◆ Provided passage:
Lecture 9 Naming

Basic Concepts of Naming
Naming Services
Attribute-based Naming
- Directory Services
Distributed Hash Tables

Basic Concepts of Naming

How do we find and identify things in distributed systems?

Systems manage many entities of different kinds, identified by different kinds of names:
- Files (path names)
- Processes (pids)
- Users (UID, usernames)
- Hosts (hostnames)
- Devices
Difficulty with Naming (in distributed systems):
- Collisions
- Name lookup: how can you find all names in the system, how can you find the resource of a particular name

Naming Elements

A name is a string of characters. It refers to an entity
Entity: resource, process, user etc. Operations are performed on entities at access points
Address:
- Access point is named by an an address
- Multiple access points per entity
- Entity’s access points may change
Identifier: a name that uniquely identifies an entity
- 1:1 relation between entities and identifiers (no duplication, reuse)
- Allows for easy comparison of references (if they have the same identifier, they are the same object).
System-oriented names:
- Machine readable bit strings
- (structured or unstructured)
- easy to store, manipulate and compare
- Not easy to remember (hard for numans to use)
Human-oriented names:
- Variable length character strings
- (usually structured)
  - e.g. domain name, URL format.
  - Humans can use structure to work out the type of entity
- Easy to remember and distiguished between
- Hard (or more work) for machines to process
Name Space: container for a set of related names
- Could be flat, hierarchical, tag-based
Aliasing: Another name for an entity
- Hard links (two paths to an entity in the graph)

◆ Required work: Carry on the lecture notes on naming in distributed systems from the point where they stop. The lines after this are separate material with no connection to the lecture notes on naming.

◆ Dataset extract:
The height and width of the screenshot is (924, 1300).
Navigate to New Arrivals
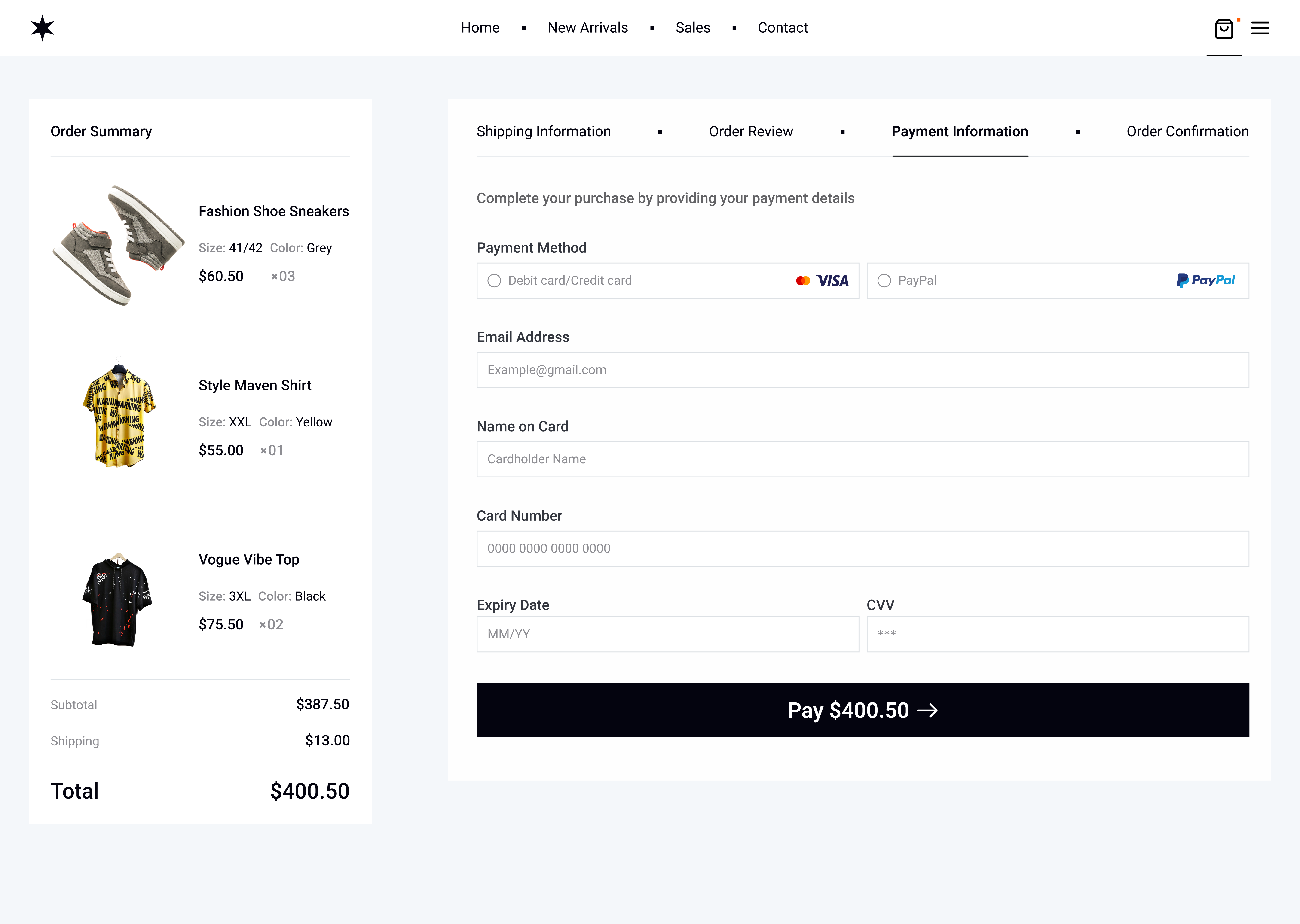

◆ Result of this exercise:
- Soft links (two leafs that store an absolute path to another node)
Merging:
- Mounting
- Combining namespaces (e.g. URLs combine protocol, DNS name, port ID, File path)

Naming Services

A Naming Service provides a Name Space

Name Server implements naming service operations
Operations:
- Lookup
- Add
- Remove
- Modify
Clients invoke naming service operations

Name Resolution

Mapping a name onto a node (interested in the data stored at the node)
Path name resolution: start at beginning node and follow each step
Iterative Resolution:
- Resolves each part of the request individually (e.g. per element of path name)
- Caching only at resolver
- Lots of communication
Recursive Resolution:
- Resolver sends entire path name to the first name server, which gets resolved recursively (e.g. DNS)
- Effective caching at every name server
- Reduced communication (if nodes are nearby)
- Name serers can be protected from external access
- Higher performance demand on servers
Implementation Issues
- Performance and Scalability:
  - Want to limit load on name servers, limit communication (caching)
  - Partitioning: split name space over multiple servers
  - Replication: copy (parts of) name space on multiple name servers
- Fault Tolerance: replication
- Authoritative Name Server: stores an entity’s original attributes
Partitioning: Split name space over multiple servers
- Structured:
  - Split name space into zones according to graph structure
  - Name resolution can use zone hints to quickly find appropriate server
  - Improved lookup performance (knowledge of structure)
  - Rigid structure
- Structure-free:
  - Content placed on servers independent of name space
  - Flexible
  - Decreased lookup performance, increased load on root
Replication: copy name space to multiple servers
- Full Replication:
  - copy complete name space
  - Fast Performance
  - Size
  - Consistency (change propagation)
  - Administration (who has rights to make changes where?)
- Partial Replication:
  - replicate full name servers
  - replicate zones
  - Improved performance, less consistency overhead
  - Less administrative problems
- Caching
  - Cache query results
  - no administrative problems
  - Types of Caches:
    - Directory
    - Prefix
    - Full names
  - Implementations:
    - Process-local (kept in addr space of process)
    - Kernel
    - User-process (separate shared service)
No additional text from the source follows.